Sciences participatives

Y a-t-il une recette miracle pour faire en sorte qu’un programme de science participative naisse, se développe et s’épanouisse ? Probablement pas, mais il y a des pièges à éviter. « Citizen Science in Practice :How not to Fail? » ou en français « Sciences participatives : Comment (ne pas) échouer ? » est le titre d’un article qui soulève un aspect peu souvent abordé lorsque l’on parle de sciences participatives.

Pour faire un programme de science participative, de nombreux ingrédients sont nécessaires : un point de départ, souvent une question de recherche, la mobilisation de partenaires, la co-construction d’un protocole, la recherche de financements, la co-conception d’outils de communication, de supports, de modalités de participation, la mise en œuvre du programme, la production de données avec la gestion de bases de données, la valorisation, publication et médiation des résultats auprès de parties prenantes différentes et de la communauté scientifique…. Porter un programme de science participative est loin d’être un long fleuve tranquille et chaque étape demande de faire des choix qui peuvent être remis en cause. Des mauvais choix et des erreurs ? Peut-être mais pas toujours… L’erreur serait de mettre les difficultés sous le tapis et de ne pas tirer de leçons des expériences traversées. Les auteur·ices de l’article se sont attelés à la tâche.
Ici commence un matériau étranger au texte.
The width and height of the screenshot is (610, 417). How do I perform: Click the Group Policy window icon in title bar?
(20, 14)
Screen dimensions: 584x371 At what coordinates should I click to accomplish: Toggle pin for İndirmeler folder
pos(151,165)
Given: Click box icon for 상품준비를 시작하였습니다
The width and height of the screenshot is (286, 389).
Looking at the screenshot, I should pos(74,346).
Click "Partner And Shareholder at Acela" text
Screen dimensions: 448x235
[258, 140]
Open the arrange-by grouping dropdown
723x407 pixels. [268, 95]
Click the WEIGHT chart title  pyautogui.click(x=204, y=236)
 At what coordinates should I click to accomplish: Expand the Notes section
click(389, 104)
Au-delà de choix non éclairés, se dessine une autre lecture : les difficultés rencontrées sont bien souvent inhérentes à ce type de programme et les écueils transitoires sont porteurs de transformations.
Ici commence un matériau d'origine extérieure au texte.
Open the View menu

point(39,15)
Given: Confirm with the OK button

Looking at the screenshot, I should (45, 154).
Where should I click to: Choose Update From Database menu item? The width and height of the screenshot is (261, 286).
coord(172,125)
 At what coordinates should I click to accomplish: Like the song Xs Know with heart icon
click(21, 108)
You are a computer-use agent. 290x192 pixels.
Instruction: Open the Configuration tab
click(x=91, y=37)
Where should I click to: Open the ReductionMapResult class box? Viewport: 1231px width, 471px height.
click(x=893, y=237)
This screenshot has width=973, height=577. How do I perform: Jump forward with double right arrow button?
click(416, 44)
Laure Turcati, ingénieure de recherche à Sorbonne Université sur les sciences et recherches participatives, et première autrice de la publication, se présente comme portant « 2 grandes casquettes ». Elle  coordonne PartiCitaE, un observatoire participatif de l'environnement urbain, et co-anime avec Alexandra Villarroel-Parada du Muséum national d’Histoire naturelle, Science Ensemble, un réseau qui rassemble les porteurs et porteuses de projets de sciences et recherches participatives de l'Alliance Sorbonne Université. Elle répond à nos questions.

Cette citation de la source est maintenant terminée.